The CSCs maintained their keratocyte phenotype and secreted well-organized ECM on the aligned UAM surface. The four-layer UAM-CSC lamination attained half thickness of the human cornea (250 ± 18 μm) after 8 weeks' culture, which also showed promising optimal transparency. In TEM images, the CSC-generated ECM displayed stratified, multilayered lamellae with orthogonal fibril arrangement, which was similar to the human cornea microstructure. Furthermore, the stromal equivalent was successfully preformed in lamellar keratoplasty. Four weeks post surgery, the substitute was well integrated into the recipient cornea and completely epithelialized without myofibroblast differentiation.
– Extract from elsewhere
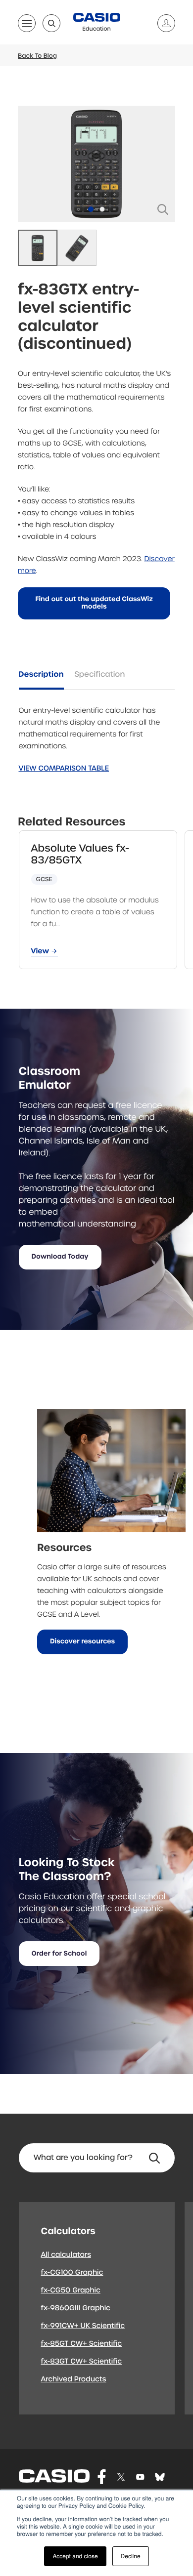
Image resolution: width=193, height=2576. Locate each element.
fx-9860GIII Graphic (76, 2308)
Our study established a novel 3D biomimetic corneal model to replicate the corneal stromal organization with multilayer UAM, which was capable of promoting the development of corneal stroma-like tissues in vitro, establishing a new avenue for basic research and therapeutic potential.
研究基于羊膜和角膜基质细胞构建组织工程化角膜基质等效物的新策略。
将超薄羊膜(UAM)分层,角膜基质细胞(CSC)分布在分层 UAM 的间隙之间。使用钙黄绿素 AM 染色评估细胞活力、形态和排列。免疫染色、qRT-PCR 和 Western blot 用于检测角膜基质细胞中的基因和蛋白表达。光相干断层扫描可视化 UAM 构建的横截面和厚度。扫描电子显微镜和透射电子显微镜(TEM)用于研究 CSC 分泌的细胞外基质(ECM)的微观结构。为评估多层 UAM-CSC 层压用于手术的可行性,使用角膜替代物进行板层角膜移植。术后观察行裂隙灯显微镜和角膜荧光素染色。
CSC 保持其角膜基质细胞表型,并在对齐的 UAM 表面分泌排列整齐的 ECM。经过 8 周培养,四层 UAM-CSC 层压达到人眼角膜厚度的一半(250±18μm),同时也显示出有希望的最佳透明度。在 TEM 图像中,CSC 产生的 ECM 显示出分层、多层的薄片,具有正交纤维排列,类似于人眼角膜的微观结构。此外,在板层角膜移植中成功构建了基质等效物。术后 4 周,替代物与受体角膜完全整合,无成纤维细胞分化,完全上皮化。
本研究建立了一种新的 3D 仿生角膜模型,通过多层 UAM 复制角膜基质组织的结构,能够促进体外角膜基质样组织的发育,为基础研究和治疗潜力开辟了新途径。